Munich, 21 May 1997 (RFE/RL) -- A German court will decide next week whether the legendary spy chief of communist East Germany, Markus Wolf, should be jailed for his activities.

Wolf, 74, ran a highly-efficient espionage operation against West Germany from 1953-86 and lured many top officials and secretaries with access to secrets into working for him. But he is not on trial for spying. The four charges against him involve the kidnapping and blackmail of possible agents in west Germany and a defector from east Germany.

The prosecutor has demanded that the Dusseldorf court sentence him to three-and-a-half years imprisonment. The defense argues that there is no evidence to support the charges in some cases and others are covered by the statute of limitation and can no longer be prosecuted.

Wolf himself told the court this week that he was being prosecuted by the victors in the cold war espionage game and said that West Germany and its allies had carried out similar operations. He concluded his statement with a dramatic appeal to the German government to drop all charges against former East German agents as a contribution to German reunification.

Germany has been unsuccessful in efforts to prosecute Wolf for espionage and treachery. A conviction for treachery in 1993 was overturned by a higher court in 1995 which ruled that he was working legitimately for his own country, the GDR.

One of the present charges against Wolf is that in 1955 he organized the kidnapping to East Berlin of Christa Trapp, who was a secretary in the U.S. High Commission in West Berlin. It is alleged he tried to force her to spy for him by threatening the safety of her mother. The threats failed and Miss Trapp was soon returned to West Berlin. She now lives in the United States.

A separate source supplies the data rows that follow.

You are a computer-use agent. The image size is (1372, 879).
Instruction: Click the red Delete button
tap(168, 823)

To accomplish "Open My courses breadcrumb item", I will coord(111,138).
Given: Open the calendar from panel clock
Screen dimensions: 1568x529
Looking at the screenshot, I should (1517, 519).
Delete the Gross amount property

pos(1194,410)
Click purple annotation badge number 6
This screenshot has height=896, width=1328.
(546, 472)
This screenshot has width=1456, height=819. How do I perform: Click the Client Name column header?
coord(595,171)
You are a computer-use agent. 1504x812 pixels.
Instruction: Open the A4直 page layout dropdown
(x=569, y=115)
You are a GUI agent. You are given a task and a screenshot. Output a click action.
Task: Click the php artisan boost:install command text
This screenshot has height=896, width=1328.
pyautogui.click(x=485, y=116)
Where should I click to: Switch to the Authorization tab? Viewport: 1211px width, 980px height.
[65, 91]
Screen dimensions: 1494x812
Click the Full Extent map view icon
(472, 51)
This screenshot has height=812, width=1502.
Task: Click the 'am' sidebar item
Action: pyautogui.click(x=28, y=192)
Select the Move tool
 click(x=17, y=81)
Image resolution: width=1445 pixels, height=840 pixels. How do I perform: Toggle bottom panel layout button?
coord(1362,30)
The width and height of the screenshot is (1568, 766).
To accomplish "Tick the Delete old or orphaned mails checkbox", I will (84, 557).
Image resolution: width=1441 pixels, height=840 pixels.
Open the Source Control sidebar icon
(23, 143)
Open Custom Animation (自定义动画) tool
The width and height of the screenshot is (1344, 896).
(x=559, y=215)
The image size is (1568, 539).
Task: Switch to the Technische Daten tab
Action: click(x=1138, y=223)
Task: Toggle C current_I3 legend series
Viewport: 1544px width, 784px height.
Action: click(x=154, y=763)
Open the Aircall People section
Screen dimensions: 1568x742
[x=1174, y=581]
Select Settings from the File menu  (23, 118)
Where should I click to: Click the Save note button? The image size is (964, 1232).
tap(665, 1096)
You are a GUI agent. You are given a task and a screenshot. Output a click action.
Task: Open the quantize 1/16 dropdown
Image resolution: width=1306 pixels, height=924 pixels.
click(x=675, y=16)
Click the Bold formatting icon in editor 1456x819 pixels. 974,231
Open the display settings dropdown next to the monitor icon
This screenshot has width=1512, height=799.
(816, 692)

The defense answered the charge by reminding the court that such methods were common to both eastern and western espionage services in the 1950's and that in any case the alleged offense took place more than 40 years ago and is covered by the Statute of Limitations.

Wolf is also accused of arranging the 1959 arrest of a man named Georg Angerer, who had been an interpreter for the Gestapo during the Nazi occupation of Norway. The prosecution alleged that Wolf wanted to pressure Angerer into falsely accusing the strongly anti-communist Mayor of Berlin, Willy Brandt, of having been a Gestapo spy during the war. Brandt later went on to become German chancellor.

The defense said that in fact Angerer had been detained because there was good reason to believe that he had participated in nazi war crimes. The defense also pointed out that since Angerer is now dead there is no way his statements can be properly challenged after 38 years.

The other charges against Wolf involve an east German intelligence officer, Walter Thrane, who defected to the West in 1962. A little more than a month later both were kidnapped and taken back to east Germany by way of Austria and Czechoslovakia. Both were sentenced to long jail terms.

Wolf's defense lawyers demanded his acquittal on these charges, arguing there was no evidence to connect him with the affair. The defense lawyers said the charges against Wolf were based only on "hearsay." They also noted that other witnesses have given evidence that the kidnapping was arranged by the East German security chief Erich Mielke.

The end of the trial coincides with the publication of Wolf's memoirs, titled "Man Without a Face", as he was known in the west for many years. Wolf claims that after East Germany collapsed the U.S. intelligence agency, the CIA, offered him more than a million dollars, sanctuary and a new identity if he would provide details of his intelligence operations against the West and the names of his agents. The book is to appear in 13 countries. The first excerpts were published this week in the German magazine "Stern."